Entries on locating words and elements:
========

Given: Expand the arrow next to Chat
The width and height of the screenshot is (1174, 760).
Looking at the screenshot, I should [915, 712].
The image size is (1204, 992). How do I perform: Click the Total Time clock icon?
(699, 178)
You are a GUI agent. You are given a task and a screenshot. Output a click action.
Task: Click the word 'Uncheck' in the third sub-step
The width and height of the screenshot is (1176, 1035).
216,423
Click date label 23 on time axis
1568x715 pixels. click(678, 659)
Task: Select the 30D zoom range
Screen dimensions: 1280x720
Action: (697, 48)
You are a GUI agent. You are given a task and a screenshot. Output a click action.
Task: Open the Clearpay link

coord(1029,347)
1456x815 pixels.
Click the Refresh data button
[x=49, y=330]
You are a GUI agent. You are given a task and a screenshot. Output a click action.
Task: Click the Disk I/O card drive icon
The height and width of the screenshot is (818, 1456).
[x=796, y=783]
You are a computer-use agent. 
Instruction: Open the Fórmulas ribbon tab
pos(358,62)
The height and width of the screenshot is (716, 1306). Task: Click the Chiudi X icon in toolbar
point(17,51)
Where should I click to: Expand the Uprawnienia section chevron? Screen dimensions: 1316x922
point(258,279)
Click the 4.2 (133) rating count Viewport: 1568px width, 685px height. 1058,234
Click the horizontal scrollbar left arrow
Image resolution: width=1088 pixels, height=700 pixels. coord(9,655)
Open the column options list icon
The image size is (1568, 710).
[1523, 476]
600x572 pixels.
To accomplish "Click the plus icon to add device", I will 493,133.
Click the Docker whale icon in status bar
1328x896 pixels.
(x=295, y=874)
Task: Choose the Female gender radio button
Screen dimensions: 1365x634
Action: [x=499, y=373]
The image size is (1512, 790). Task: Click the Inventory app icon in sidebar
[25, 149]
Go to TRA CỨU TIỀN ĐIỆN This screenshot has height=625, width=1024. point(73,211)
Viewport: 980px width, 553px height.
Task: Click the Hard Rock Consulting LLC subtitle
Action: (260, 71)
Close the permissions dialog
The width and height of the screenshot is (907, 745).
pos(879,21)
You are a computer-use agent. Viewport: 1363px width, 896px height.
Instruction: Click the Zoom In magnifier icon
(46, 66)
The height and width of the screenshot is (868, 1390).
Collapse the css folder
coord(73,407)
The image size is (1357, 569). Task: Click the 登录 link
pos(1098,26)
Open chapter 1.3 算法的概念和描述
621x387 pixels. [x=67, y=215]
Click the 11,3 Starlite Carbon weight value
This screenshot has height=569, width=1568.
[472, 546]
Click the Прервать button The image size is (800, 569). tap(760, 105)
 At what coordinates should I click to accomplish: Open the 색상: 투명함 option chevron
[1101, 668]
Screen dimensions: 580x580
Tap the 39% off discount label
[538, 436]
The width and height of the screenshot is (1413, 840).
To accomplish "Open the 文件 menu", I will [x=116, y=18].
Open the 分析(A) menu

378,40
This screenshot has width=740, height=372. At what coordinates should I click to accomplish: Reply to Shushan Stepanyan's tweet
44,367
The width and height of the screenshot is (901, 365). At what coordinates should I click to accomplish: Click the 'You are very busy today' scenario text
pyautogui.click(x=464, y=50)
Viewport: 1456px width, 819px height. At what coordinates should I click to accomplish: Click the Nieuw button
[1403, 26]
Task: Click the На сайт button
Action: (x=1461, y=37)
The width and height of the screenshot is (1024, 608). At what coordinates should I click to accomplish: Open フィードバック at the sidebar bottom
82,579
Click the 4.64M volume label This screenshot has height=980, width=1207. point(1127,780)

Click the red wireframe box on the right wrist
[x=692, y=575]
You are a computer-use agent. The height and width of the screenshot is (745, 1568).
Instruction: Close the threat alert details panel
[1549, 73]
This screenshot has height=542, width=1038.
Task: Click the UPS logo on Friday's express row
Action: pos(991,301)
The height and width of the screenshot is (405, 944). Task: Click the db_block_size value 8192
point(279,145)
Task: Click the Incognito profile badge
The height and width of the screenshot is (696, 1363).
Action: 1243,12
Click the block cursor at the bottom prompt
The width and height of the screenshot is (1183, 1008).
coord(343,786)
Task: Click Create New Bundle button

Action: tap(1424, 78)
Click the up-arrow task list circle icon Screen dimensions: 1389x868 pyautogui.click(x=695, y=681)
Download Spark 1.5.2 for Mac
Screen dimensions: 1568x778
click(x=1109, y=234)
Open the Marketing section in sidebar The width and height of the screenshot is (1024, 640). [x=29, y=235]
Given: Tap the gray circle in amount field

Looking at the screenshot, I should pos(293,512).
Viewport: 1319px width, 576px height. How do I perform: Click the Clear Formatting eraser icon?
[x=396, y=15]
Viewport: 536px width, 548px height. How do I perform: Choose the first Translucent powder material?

========

What is asked – Set down every line of the material above again, word for word, without changing anything.

Full solution –
Given: Expand the arrow next to Chat
The width and height of the screenshot is (1174, 760).
Looking at the screenshot, I should [915, 712].
The image size is (1204, 992). How do I perform: Click the Total Time clock icon?
(699, 178)
You are a GUI agent. You are given a task and a screenshot. Output a click action.
Task: Click the word 'Uncheck' in the third sub-step
The width and height of the screenshot is (1176, 1035).
216,423
Click date label 23 on time axis
1568x715 pixels. click(678, 659)
Task: Select the 30D zoom range
Screen dimensions: 1280x720
Action: (697, 48)
You are a GUI agent. You are given a task and a screenshot. Output a click action.
Task: Open the Clearpay link

coord(1029,347)
1456x815 pixels.
Click the Refresh data button
[x=49, y=330]
You are a GUI agent. You are given a task and a screenshot. Output a click action.
Task: Click the Disk I/O card drive icon
The height and width of the screenshot is (818, 1456).
[x=796, y=783]
You are a computer-use agent. 
Instruction: Open the Fórmulas ribbon tab
pos(358,62)
The height and width of the screenshot is (716, 1306). Task: Click the Chiudi X icon in toolbar
point(17,51)
Where should I click to: Expand the Uprawnienia section chevron? Screen dimensions: 1316x922
point(258,279)
Click the 4.2 (133) rating count Viewport: 1568px width, 685px height. 1058,234
Click the horizontal scrollbar left arrow
Image resolution: width=1088 pixels, height=700 pixels. coord(9,655)
Open the column options list icon
The image size is (1568, 710).
[1523, 476]
600x572 pixels.
To accomplish "Click the plus icon to add device", I will 493,133.
Click the Docker whale icon in status bar
1328x896 pixels.
(x=295, y=874)
Task: Choose the Female gender radio button
Screen dimensions: 1365x634
Action: [x=499, y=373]
The image size is (1512, 790). Task: Click the Inventory app icon in sidebar
[25, 149]
Go to TRA CỨU TIỀN ĐIỆN This screenshot has height=625, width=1024. point(73,211)
Viewport: 980px width, 553px height.
Task: Click the Hard Rock Consulting LLC subtitle
Action: (260, 71)
Close the permissions dialog
The width and height of the screenshot is (907, 745).
pos(879,21)
You are a computer-use agent. Viewport: 1363px width, 896px height.
Instruction: Click the Zoom In magnifier icon
(46, 66)
The height and width of the screenshot is (868, 1390).
Collapse the css folder
coord(73,407)
The image size is (1357, 569). Task: Click the 登录 link
pos(1098,26)
Open chapter 1.3 算法的概念和描述
621x387 pixels. [x=67, y=215]
Click the 11,3 Starlite Carbon weight value
This screenshot has height=569, width=1568.
[472, 546]
Click the Прервать button The image size is (800, 569). tap(760, 105)
 At what coordinates should I click to accomplish: Open the 색상: 투명함 option chevron
[1101, 668]
Screen dimensions: 580x580
Tap the 39% off discount label
[538, 436]
The width and height of the screenshot is (1413, 840).
To accomplish "Open the 文件 menu", I will [x=116, y=18].
Open the 分析(A) menu

378,40
This screenshot has width=740, height=372. At what coordinates should I click to accomplish: Reply to Shushan Stepanyan's tweet
44,367
The width and height of the screenshot is (901, 365). At what coordinates should I click to accomplish: Click the 'You are very busy today' scenario text
pyautogui.click(x=464, y=50)
Viewport: 1456px width, 819px height. At what coordinates should I click to accomplish: Click the Nieuw button
[1403, 26]
Task: Click the На сайт button
Action: (x=1461, y=37)
The width and height of the screenshot is (1024, 608). At what coordinates should I click to accomplish: Open フィードバック at the sidebar bottom
82,579
Click the 4.64M volume label This screenshot has height=980, width=1207. point(1127,780)

Click the red wireframe box on the right wrist
[x=692, y=575]
You are a computer-use agent. The height and width of the screenshot is (745, 1568).
Instruction: Close the threat alert details panel
[1549, 73]
This screenshot has height=542, width=1038.
Task: Click the UPS logo on Friday's express row
Action: pos(991,301)
The height and width of the screenshot is (405, 944). Task: Click the db_block_size value 8192
point(279,145)
Task: Click the Incognito profile badge
The height and width of the screenshot is (696, 1363).
Action: 1243,12
Click the block cursor at the bottom prompt
The width and height of the screenshot is (1183, 1008).
coord(343,786)
Task: Click Create New Bundle button

Action: tap(1424, 78)
Click the up-arrow task list circle icon Screen dimensions: 1389x868 pyautogui.click(x=695, y=681)
Download Spark 1.5.2 for Mac
Screen dimensions: 1568x778
click(x=1109, y=234)
Open the Marketing section in sidebar The width and height of the screenshot is (1024, 640). [x=29, y=235]
Given: Tap the gray circle in amount field

Looking at the screenshot, I should pos(293,512).
Viewport: 1319px width, 576px height. How do I perform: Click the Clear Formatting eraser icon?
[x=396, y=15]
Viewport: 536px width, 548px height. How do I perform: Choose the first Translucent powder material?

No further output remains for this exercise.